Following the data preparation and data validation phases, the standard CRISP-DM phases of modeling, evaluation, and deployment should be followed. In these phases, analytics methods are applied to, e.g., provide predictions or current state inferences of the manufacturing operation. This may include the accurate identification and prediction of impending failures, degradations, or abnormal behaviour, which can then be used for decision-making support or directive actions for operations management. Finally, when the process of PdM has been structured in such a way that it allows for standardized collection, application and re-use of its analytics insights.

Interviews with the case company revealed that such a structuring of the data and standardized use of analytic profiles had not been systematically integrated within the organization. In the intervention after the analytics exploration the researchers presented the results of their analyses with suggestions for how to appropriately structure their data science process model (e.g., how to link the abnormality identification with typical uses cases and KPIs). Feedback from the company showed the new data science process, especially with the active use of KPIs, could provide a better management view for easier communication of knowledge, tracking of business value and CE impact.
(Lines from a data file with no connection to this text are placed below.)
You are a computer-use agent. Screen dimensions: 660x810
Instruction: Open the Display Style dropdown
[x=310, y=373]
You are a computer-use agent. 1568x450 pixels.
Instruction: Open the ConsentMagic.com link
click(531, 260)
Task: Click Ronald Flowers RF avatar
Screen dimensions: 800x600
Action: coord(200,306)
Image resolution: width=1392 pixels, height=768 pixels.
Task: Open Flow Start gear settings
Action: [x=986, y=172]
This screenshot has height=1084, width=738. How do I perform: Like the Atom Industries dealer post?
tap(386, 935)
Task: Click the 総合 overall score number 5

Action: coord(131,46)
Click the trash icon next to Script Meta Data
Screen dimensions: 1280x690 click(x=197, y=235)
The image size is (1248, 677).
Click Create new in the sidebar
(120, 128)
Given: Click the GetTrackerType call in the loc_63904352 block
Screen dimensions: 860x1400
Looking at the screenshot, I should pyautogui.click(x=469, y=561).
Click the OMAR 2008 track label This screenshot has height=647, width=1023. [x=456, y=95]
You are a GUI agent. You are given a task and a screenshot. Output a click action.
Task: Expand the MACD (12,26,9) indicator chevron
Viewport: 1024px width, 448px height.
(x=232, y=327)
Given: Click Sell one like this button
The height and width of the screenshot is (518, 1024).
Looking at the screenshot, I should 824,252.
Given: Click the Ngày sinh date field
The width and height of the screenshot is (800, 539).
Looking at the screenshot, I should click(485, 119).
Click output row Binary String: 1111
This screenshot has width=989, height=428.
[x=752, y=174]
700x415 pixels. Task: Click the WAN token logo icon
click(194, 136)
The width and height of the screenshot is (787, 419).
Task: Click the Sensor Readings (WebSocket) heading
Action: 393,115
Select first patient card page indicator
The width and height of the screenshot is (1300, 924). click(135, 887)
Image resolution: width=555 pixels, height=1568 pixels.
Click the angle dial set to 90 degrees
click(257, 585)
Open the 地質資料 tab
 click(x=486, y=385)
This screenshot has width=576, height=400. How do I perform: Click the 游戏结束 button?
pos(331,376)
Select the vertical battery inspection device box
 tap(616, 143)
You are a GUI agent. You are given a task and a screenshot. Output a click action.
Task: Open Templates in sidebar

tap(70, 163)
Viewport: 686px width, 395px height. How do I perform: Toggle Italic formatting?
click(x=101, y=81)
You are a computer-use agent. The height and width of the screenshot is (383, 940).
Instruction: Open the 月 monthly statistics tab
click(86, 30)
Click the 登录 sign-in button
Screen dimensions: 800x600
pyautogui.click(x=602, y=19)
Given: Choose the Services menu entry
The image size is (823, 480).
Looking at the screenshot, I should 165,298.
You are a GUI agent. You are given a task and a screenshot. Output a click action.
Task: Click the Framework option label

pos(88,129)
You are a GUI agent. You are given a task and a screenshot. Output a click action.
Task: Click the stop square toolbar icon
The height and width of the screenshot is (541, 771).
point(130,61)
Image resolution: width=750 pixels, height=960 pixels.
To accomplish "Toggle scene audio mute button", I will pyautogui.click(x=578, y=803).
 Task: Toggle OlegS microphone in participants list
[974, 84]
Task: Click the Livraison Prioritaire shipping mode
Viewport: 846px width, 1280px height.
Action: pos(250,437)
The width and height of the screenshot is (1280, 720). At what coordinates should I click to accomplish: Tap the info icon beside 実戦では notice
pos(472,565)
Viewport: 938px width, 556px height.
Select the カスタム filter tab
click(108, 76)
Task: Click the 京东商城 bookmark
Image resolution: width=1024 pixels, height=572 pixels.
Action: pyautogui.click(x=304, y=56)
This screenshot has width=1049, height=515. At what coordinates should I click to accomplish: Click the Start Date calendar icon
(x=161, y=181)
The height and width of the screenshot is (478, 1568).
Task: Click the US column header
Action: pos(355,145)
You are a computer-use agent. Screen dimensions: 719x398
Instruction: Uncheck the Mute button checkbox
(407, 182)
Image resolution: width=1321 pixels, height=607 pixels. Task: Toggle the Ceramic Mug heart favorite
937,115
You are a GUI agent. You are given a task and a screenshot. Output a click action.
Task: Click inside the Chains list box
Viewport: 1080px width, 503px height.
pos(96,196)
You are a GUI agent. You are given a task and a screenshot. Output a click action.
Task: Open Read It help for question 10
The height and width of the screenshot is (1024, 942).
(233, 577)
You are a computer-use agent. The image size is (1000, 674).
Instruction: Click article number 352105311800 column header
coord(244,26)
5 Conclusion and Future Work

This paper proposed an enhanced CRISP-DM process model and a case study discussing how to structure the data of the analytic profile of PdM for the context of CE. We addressed the issues (iv) and (v) (lack of iterations looping back to the business level and no control of added value) by introducing an additional phase of data validation. As such, we highlighted the importance of the re-involvement of the business entity, or domain experts, to include domain specific knowledge for structuring and validating the data prior to modeling. Furthermore, we partly addressed the issues (i) and (iii) (lack of good management view and difficulty in managing actual business value of analyses) by introducing analytic profiles as an integrative part of the process model. Motivated by the benefits of the Smart CE, we discussed how data science is fundamental for using DTs to increase the efficiency, enhance the effectiveness and facilitate the implementation of CE strategies. For future work, we aim to extend on the business analytics and CE connection to the data science process. Essentially, detailing the business understanding and data understanding phases with CE related business model scoping and analytics leverage assessment. Lastly, greater detail and empirical evaluation of the suggested CRISP-DM modification should be added.